Note that Leontia Flynn is laughing when she makes this claim (and that Minnie, her young daughter, is safely out of earshot); but note too that she’s not laughing that much. That, in fact, we’re actually inclined to take her at her word.
“You’ve no idea how poor my spatial skills are,” she continues. “I mean, the fine mechanics were a doddle – reversing, emergency stops, three point turns. But trying to manoeuvre the thing through the world is where the problems arose. I’ve no sense of direction – can’t turn into a lane, just can’t. I’ve always been like that. I walk around like a stick being dragged through water – my memory leaves no trace of where I’ve just been. It’s spatial dyslexia really. I was so worried about it at 18 that I was tempted to go on an orienteering course. But then I realised I’d probably be the world’s oldest scout. So, passing my test was actually a miraculous achievement. Although I can only drive in straight lines and turn left.”
Flynn’s second collection of poetry is entitled Drives – and if she was half as assured behind a wheel as she is navigating around the nuances and subtleties of her work, we would be looking at Ireland’s first Formula One champion.
Drives is a book of cars, planes and destinations. Of internal and external journeys. Of anxious passengers and distracted pilots.
“I don’t want to labour the significance of the title,” she says, “but I do tend to find one central idea and exploit different notions of it to the point of exhaustion. So, it was another way of trying to find out what makes people tick – sex drives, death drives.”
The last time Leontia appeared on this page she told a porkie.
Talking about her prize-winning debut collection, These Days – a book championed noisily by the likes of Ciaran Carson, Michael Longley and Tom Paulin – and the autobiographical bent of many of its finest poems, she stated that never again would she publish work of such a personal hue. A single encounter with Drives shows that not to be the case. So what happened?

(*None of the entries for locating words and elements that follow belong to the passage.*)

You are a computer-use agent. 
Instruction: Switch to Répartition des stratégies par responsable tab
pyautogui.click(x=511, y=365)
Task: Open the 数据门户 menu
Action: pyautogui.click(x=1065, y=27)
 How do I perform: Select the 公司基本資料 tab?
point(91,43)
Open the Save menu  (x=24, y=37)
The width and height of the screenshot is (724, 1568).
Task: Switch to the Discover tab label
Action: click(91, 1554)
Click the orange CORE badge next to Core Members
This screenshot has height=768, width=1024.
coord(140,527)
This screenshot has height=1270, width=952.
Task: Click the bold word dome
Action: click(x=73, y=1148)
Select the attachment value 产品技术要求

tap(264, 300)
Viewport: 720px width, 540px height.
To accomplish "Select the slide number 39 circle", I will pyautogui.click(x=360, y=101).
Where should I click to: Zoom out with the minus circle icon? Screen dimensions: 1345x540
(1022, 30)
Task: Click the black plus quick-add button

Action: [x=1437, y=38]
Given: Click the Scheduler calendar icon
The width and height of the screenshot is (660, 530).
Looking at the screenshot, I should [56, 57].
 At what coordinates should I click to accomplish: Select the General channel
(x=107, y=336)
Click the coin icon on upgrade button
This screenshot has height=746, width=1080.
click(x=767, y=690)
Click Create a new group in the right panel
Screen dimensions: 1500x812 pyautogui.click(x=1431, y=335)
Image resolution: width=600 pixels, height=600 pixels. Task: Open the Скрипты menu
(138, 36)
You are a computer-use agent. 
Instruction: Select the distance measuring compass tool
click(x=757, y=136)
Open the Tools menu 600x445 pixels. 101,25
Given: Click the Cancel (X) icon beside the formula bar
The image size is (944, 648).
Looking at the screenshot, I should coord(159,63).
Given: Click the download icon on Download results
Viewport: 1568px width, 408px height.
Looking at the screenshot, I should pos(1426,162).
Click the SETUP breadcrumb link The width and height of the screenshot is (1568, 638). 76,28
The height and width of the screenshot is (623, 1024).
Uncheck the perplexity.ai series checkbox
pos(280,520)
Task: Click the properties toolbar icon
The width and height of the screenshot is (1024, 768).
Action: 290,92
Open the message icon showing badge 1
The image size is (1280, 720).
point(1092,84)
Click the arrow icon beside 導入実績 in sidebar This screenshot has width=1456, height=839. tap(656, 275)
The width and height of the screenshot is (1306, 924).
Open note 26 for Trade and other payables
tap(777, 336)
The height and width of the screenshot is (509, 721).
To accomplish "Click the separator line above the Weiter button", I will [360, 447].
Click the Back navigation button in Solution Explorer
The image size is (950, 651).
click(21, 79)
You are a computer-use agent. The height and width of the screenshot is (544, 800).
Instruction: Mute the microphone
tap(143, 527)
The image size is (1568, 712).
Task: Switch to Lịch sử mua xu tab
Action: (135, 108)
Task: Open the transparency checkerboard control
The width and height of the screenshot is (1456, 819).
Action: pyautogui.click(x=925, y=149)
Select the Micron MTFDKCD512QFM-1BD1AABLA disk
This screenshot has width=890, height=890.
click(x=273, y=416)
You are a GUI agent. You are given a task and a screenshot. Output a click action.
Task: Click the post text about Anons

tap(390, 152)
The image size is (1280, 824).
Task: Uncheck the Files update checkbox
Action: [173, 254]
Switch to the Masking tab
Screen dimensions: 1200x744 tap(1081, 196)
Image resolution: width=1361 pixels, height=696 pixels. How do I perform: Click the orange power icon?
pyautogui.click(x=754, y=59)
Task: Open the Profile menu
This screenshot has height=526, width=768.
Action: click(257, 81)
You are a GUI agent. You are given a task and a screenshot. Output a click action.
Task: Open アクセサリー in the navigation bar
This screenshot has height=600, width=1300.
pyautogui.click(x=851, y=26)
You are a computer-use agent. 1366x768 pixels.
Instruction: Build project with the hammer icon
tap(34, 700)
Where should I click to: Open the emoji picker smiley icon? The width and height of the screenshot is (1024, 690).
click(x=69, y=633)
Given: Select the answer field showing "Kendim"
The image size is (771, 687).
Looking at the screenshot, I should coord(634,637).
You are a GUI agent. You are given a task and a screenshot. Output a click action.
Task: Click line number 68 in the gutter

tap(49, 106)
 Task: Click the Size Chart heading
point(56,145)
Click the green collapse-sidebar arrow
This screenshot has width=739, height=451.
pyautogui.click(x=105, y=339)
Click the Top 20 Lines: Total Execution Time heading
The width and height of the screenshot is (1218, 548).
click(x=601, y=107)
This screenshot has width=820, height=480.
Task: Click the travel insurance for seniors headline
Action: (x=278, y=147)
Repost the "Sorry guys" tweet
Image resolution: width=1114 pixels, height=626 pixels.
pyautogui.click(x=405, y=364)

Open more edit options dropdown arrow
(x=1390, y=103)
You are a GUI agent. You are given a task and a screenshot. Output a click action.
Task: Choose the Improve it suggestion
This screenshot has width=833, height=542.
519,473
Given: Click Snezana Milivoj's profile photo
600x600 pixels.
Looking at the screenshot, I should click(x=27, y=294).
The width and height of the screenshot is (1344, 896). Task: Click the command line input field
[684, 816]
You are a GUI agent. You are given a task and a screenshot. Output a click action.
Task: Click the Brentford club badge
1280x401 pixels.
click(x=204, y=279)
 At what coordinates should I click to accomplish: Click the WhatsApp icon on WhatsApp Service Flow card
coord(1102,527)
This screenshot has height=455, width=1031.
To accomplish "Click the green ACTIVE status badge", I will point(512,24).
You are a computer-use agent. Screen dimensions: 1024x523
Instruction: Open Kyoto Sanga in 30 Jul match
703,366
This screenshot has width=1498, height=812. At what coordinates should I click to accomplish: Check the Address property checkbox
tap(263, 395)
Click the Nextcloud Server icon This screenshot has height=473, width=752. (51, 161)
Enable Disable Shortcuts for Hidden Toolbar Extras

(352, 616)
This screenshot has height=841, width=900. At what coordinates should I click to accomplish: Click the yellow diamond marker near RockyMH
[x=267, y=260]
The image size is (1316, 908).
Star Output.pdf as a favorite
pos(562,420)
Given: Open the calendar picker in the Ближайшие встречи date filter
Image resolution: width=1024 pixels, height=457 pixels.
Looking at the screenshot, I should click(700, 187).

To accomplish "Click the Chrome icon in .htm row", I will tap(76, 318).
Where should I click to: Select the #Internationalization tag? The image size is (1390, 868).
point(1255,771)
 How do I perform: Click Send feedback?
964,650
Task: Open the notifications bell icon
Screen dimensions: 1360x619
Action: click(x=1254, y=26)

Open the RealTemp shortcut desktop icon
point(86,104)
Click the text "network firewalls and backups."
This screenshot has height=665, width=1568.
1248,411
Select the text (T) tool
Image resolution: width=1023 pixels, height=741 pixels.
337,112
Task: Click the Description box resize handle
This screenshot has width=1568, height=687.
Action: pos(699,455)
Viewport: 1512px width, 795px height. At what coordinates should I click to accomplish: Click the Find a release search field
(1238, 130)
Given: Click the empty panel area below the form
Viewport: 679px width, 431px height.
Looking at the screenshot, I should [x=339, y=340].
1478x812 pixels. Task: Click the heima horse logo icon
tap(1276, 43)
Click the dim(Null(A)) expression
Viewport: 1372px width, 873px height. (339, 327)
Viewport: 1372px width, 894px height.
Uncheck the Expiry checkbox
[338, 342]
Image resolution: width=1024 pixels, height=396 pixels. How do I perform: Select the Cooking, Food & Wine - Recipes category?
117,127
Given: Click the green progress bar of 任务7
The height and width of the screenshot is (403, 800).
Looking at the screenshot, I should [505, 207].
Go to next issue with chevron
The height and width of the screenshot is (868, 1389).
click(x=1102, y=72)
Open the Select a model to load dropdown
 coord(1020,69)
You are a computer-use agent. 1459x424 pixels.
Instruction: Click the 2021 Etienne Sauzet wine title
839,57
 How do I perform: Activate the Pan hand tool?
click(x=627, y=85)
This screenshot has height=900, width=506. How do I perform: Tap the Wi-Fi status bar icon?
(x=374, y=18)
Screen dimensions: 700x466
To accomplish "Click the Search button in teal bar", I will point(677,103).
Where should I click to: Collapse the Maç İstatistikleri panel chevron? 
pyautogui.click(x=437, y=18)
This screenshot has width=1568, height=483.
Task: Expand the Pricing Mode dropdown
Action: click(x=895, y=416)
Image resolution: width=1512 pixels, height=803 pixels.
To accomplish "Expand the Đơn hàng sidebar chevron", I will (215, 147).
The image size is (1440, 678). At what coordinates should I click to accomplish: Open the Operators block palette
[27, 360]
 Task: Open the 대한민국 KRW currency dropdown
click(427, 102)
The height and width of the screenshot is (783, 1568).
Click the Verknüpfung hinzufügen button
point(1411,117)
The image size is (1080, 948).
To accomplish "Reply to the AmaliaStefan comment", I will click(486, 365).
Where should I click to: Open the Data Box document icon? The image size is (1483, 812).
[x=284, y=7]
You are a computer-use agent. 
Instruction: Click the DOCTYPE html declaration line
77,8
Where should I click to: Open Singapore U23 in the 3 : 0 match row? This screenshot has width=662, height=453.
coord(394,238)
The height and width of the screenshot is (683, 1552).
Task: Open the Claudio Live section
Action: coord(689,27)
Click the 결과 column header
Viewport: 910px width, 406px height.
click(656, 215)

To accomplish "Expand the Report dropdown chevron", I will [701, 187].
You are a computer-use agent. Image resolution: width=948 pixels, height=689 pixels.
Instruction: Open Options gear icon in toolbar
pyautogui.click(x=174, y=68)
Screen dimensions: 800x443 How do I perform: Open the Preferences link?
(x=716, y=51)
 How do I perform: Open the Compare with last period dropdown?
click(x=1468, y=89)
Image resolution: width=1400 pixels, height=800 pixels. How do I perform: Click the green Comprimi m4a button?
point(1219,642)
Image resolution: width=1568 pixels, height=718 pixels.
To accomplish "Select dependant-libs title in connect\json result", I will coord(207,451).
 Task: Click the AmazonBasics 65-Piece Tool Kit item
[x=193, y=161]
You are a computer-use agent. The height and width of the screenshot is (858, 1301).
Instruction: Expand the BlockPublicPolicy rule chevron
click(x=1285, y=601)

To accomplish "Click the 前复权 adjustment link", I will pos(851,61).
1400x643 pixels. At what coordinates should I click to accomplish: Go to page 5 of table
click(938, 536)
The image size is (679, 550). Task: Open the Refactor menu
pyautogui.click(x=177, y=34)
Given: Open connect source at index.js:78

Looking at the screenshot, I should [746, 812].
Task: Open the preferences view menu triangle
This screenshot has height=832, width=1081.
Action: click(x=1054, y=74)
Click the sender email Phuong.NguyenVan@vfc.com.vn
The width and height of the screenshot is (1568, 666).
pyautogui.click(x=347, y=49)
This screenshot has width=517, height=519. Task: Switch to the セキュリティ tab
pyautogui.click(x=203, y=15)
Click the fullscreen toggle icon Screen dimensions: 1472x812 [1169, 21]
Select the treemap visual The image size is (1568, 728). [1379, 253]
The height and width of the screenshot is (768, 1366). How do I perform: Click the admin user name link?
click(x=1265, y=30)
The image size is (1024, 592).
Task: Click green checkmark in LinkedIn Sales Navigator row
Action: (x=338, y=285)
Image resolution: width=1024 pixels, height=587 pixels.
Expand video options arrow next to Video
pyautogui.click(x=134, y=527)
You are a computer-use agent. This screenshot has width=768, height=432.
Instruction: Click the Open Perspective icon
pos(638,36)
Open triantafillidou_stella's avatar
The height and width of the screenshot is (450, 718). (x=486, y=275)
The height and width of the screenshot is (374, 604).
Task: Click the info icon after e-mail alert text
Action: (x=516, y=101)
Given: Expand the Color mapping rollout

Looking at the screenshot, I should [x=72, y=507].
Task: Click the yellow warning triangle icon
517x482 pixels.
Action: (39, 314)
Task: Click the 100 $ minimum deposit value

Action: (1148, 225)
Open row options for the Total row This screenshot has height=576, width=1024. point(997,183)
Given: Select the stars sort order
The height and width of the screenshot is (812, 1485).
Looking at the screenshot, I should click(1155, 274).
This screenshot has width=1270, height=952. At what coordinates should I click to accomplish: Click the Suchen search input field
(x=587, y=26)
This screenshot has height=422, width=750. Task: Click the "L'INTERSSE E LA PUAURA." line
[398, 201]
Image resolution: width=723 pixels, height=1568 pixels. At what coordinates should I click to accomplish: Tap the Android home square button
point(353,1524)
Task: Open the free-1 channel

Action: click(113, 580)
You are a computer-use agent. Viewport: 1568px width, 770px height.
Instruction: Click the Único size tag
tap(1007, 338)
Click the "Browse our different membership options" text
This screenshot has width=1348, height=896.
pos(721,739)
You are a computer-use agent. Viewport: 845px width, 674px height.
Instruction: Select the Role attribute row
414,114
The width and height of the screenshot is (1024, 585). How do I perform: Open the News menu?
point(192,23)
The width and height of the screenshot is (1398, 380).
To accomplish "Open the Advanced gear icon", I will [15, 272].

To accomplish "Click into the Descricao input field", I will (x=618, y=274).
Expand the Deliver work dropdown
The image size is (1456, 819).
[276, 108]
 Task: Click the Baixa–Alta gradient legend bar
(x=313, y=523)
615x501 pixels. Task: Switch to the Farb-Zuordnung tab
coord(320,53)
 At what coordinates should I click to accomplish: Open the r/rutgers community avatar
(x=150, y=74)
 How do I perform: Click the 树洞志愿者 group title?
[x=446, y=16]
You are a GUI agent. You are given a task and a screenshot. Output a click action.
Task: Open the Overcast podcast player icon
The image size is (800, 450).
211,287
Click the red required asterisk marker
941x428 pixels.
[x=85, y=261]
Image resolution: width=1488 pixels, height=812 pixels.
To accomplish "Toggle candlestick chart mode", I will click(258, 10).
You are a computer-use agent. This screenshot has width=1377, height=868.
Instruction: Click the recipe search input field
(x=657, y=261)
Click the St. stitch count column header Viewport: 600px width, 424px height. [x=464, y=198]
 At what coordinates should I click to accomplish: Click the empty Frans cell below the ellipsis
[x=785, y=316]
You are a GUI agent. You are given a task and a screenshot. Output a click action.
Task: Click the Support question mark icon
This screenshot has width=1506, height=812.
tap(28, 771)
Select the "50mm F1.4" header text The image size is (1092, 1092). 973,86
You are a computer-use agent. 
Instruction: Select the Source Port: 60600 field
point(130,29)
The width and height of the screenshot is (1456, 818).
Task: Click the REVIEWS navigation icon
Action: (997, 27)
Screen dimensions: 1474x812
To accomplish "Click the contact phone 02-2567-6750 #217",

“Looking back now, I don’t think the last one was actually all that revealing. Or, maybe, it would have been if more than twenty people read it. But no one really gives a shit. Which is actually quite a liberating realisation. I was a bit cagey about the last one, and a bit fretful over how the people some of the poems were about would react, but I needn’t have worried. Of course, before you’re published you imagine you’ll find your ideal reader and they’ll send you eighty pages of informed responses. But I’m still waiting on it arriving in the post. So, I didn’t have that kind of anxiety this time.”
Which is just as well. If These Days dealt in the kind of “basic-wage, take-what-you-get epiphany” of young adulthood – that first job, that first relationship, that first break-up – the more explicitly personal poems in Drives concern themselves with subjects familiar to anyone moving onto the next stage: pregnancy, motherhood, the aging of parents. It’s a powerful, tender and enormously poignant collection.
“I suppose I was aware of the concerns changing,” she admits. “In some of the poems I was trying to keep up the impression of a certain autobiographical persona which picked up where the other collection left off. The poems towards the end of the book, yes, come out of an older person’s experiences of family. I was aware that me and my friends are at a stage where our fathers often seem to be ill, or indeed dying. The final poem was written for my sister when she was pregnant, as a request, because she asked me to be godmother.”
In ‘Poem For An Unborn Child’, she wishes her young nephew “to be daunted, steadfast – yes – alert/and to swim (in a style of your choosing) to the heart/of undull life, that you are magicked to.”
Leontia Flynn may not be the person to get you to the airport in time, but you really couldn’t hope for a better back-seat driver.